Donald Trump believes the Black Lives Matter movement has a responsibility to distance itself from the “horrible” rhetoric of its most hateful supporters.
On Monday, the presidential candidate who keeps accidentally disseminating his fans’ neo-Nazi memes told the Associated Press that he has heard some Black Lives Matter activists say “horrible, horrible things about police and about others.”
“And certainly if they’re going to allow that to go along rhetorically, this is not a good thing for our country," the mogul who recently suggested that the U.S. president is an ISIS sympathizer continued.
The tycoon who has campaigned on a proposal to ban all Muslims from entering the United States also expressed concern with the protest movement’s “divisive” name.
“A lot of people feel that it is inherently racist,” the real-estate heir who contends that judges with Mexican heritage are innately opposed to protecting our borders told the wire service. “And it’s a very divisive term. Because all lives matter. It’s a very, very divisive term.”
When he wasn’t scolding protesters for their political incorrectness, Trump offered what was, by his standards, a measured response to the terrible events of last week. Speaking at a rally in Virginia on Monday, Trump called for an immediate end to “hostility against our police,” before referring to the “tragic deaths” of Alton Sterling and Philando Castile, which the presumptive GOP nominee called “horrible to witness."
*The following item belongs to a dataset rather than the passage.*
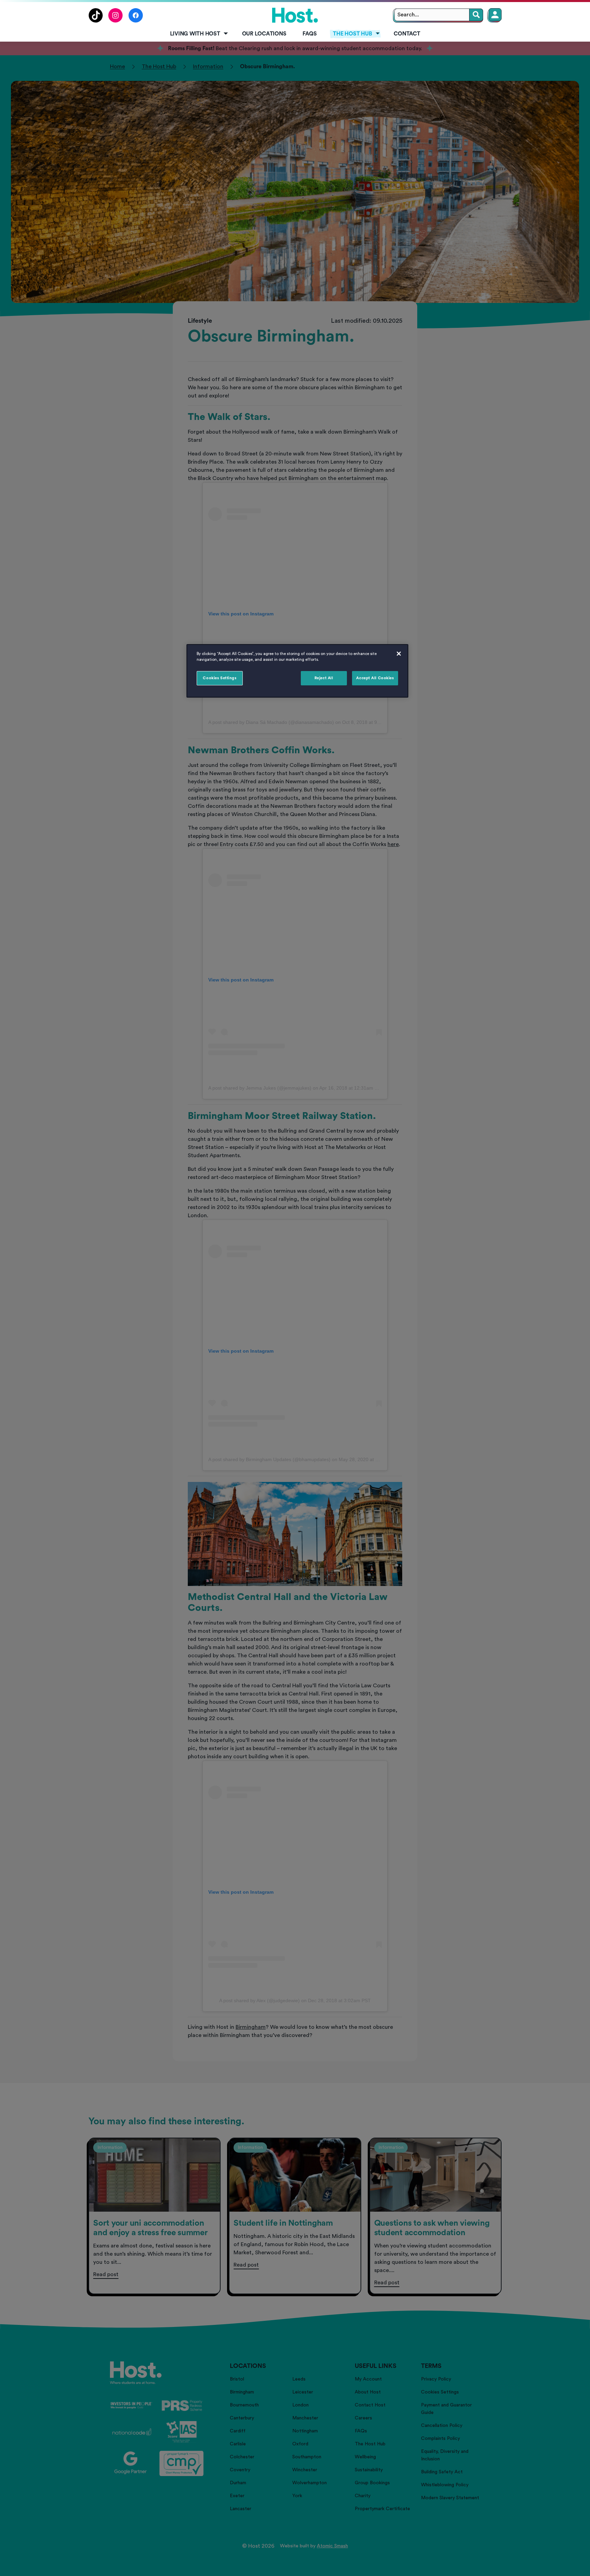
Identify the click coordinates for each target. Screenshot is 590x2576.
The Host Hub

Trump went on to suggest that some police could use more “training,” while African-Americans need to regain their “spirit.” Somewhat refreshingly, Trump attributed the black community’s dispiritedness to economic disadvantage rather than cultural pathology.
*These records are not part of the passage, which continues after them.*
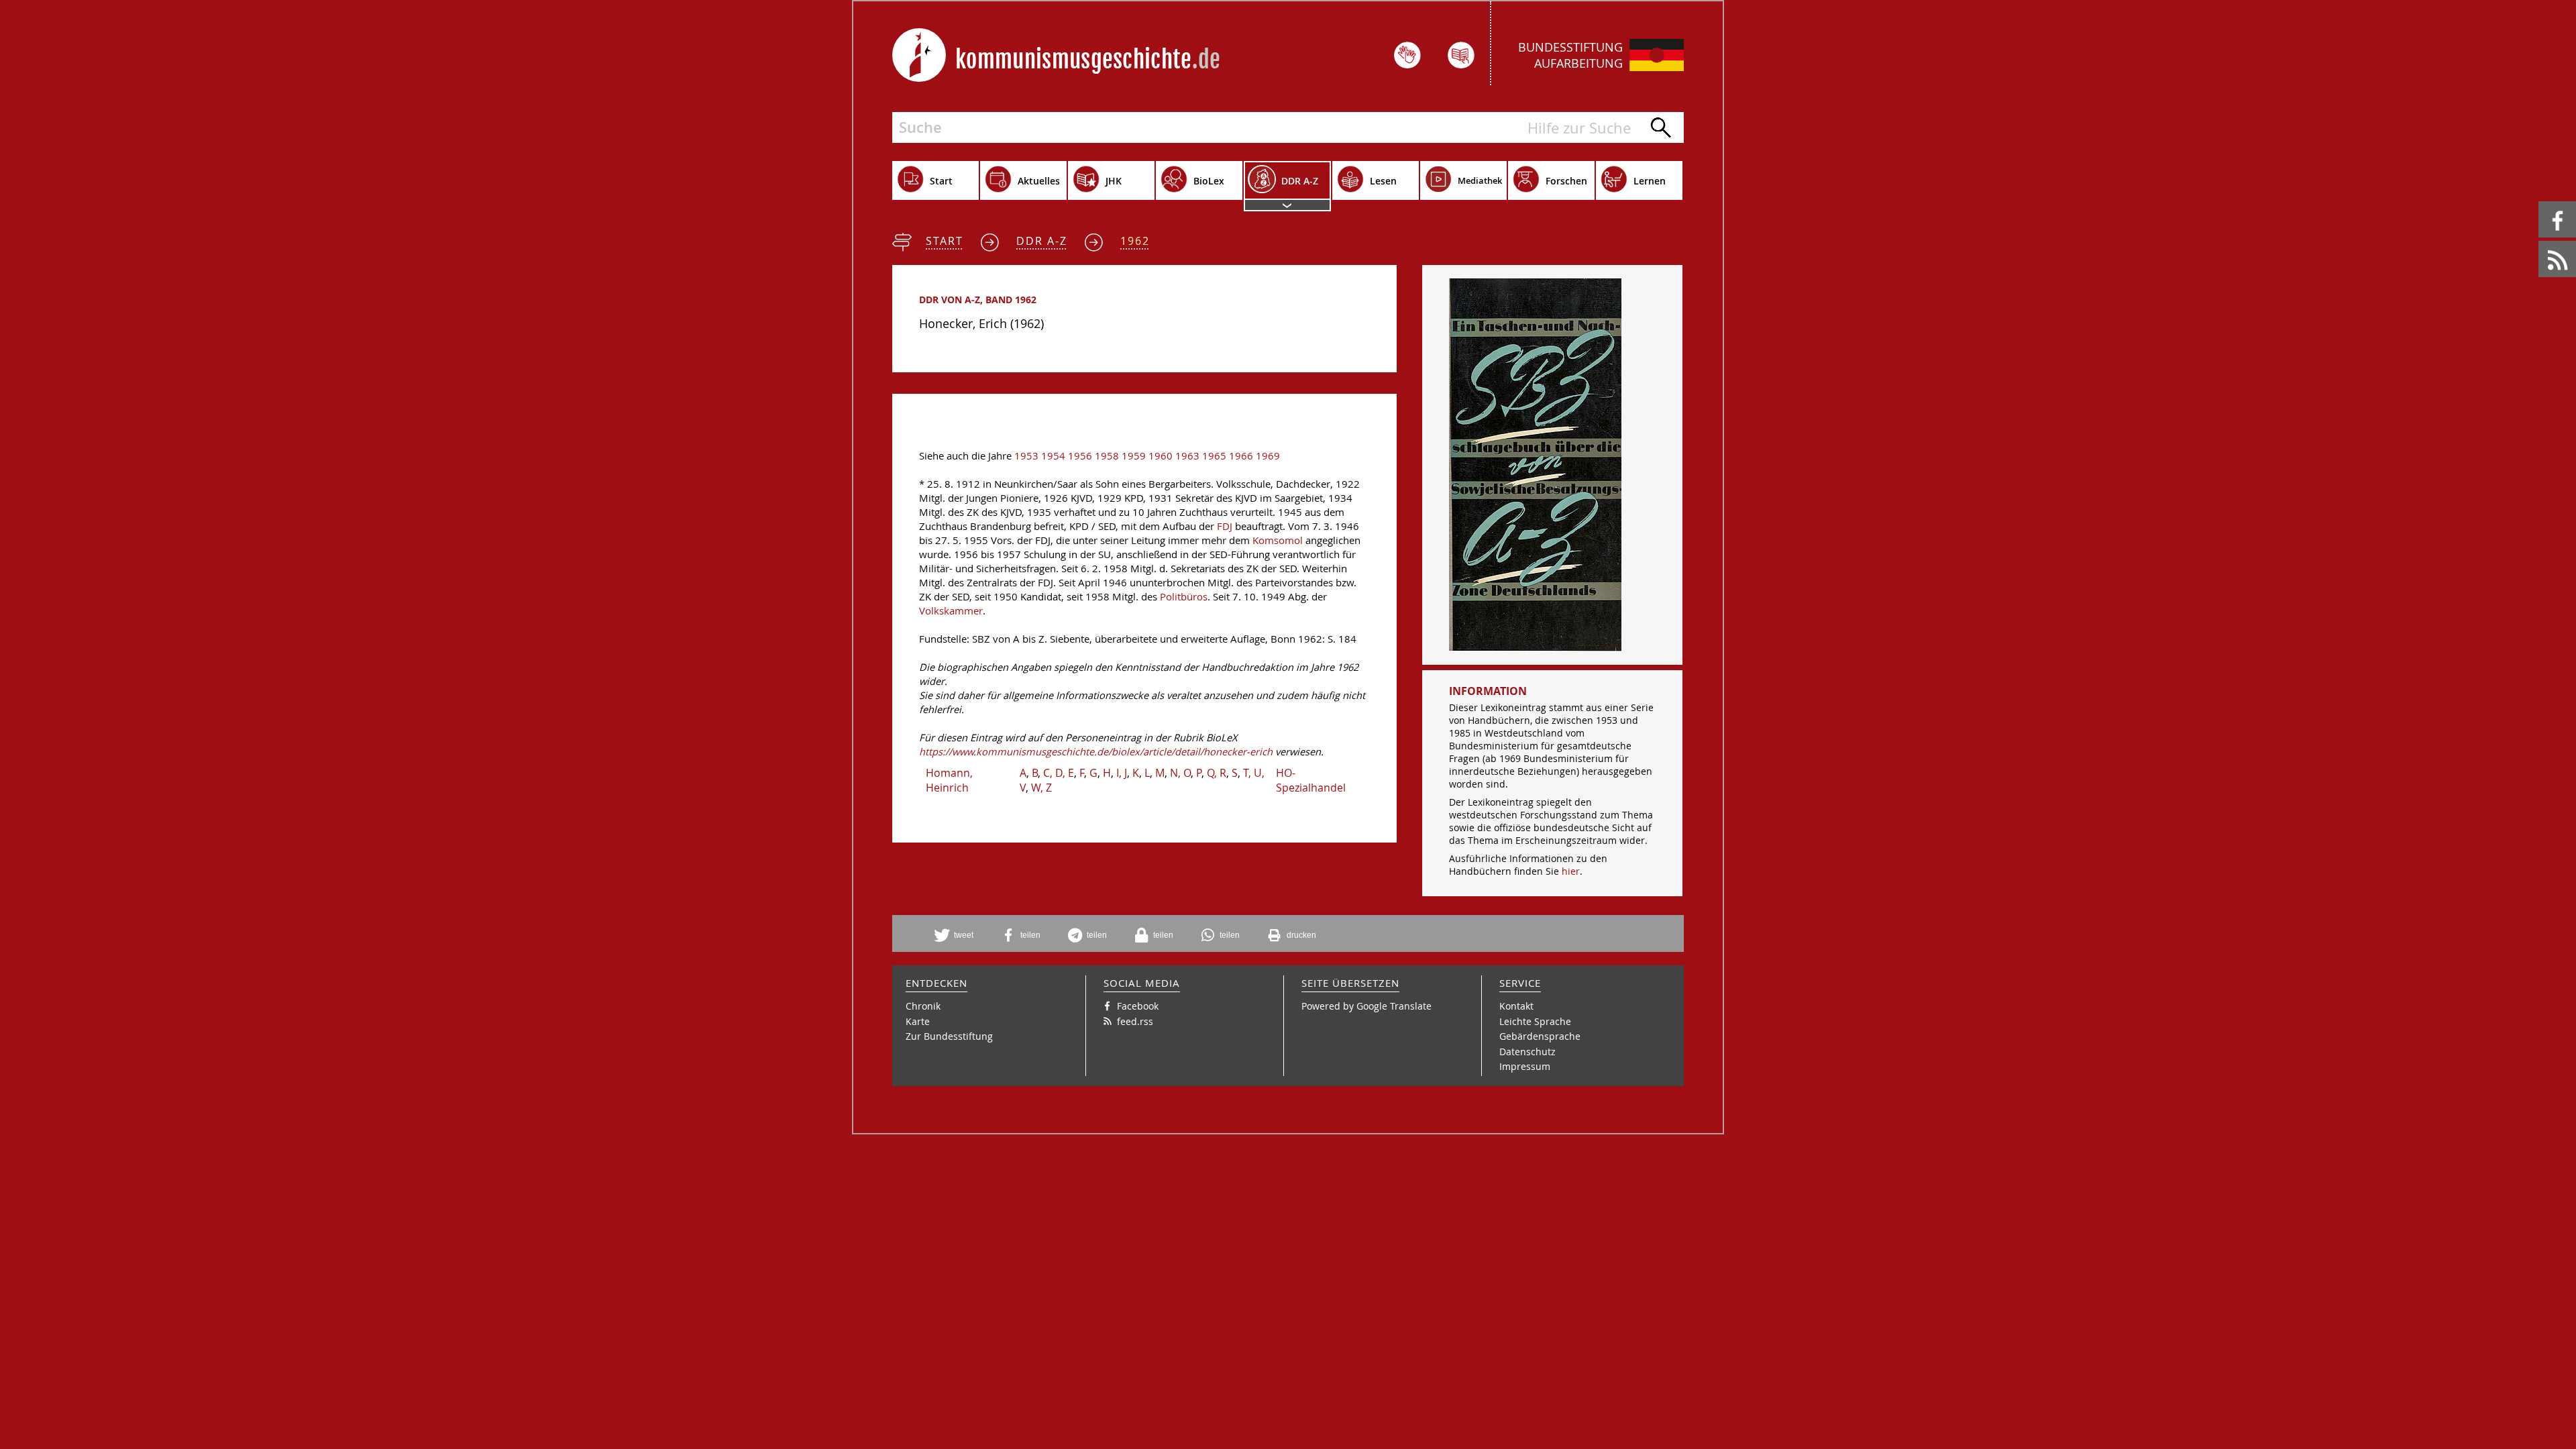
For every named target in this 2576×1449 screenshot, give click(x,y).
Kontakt (1516, 1006)
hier (1571, 871)
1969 (1268, 455)
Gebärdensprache (1539, 1036)
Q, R (1216, 772)
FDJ (1224, 526)
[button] (958, 935)
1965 (1214, 455)
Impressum (1524, 1066)
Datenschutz (1527, 1051)
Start (944, 240)
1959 (1134, 455)
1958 (1107, 455)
“Jobs can solve so many problems,” Trump said. “And we’re going to open our country up and we’re going to be a huge jobs producer again instead of having terrible jobs.”
Asked by the AP what he would say to African-Americans who feel targeted by police because of their skin color, Trump replied, “We have to talk to ‘em and we have to build up the spirit … We have to talk with the police. And we have to get people to really get along. People are not getting along in this country. We are in a divided country.”
Trump proceeded to argue that President Obama was wrong to claim that the nation is united in its shared desire to see greater peace in “our communities.”
“When President Obama said the other day that he doesn’t think it’s as bad as people think, I think it’s far worse and certainly far worse than he believes it is,” the candidate who self-identifies as a “unifier” declared. “I mean, you were having big, big trouble in many cities. And I think that might be just the beginning for this summer.”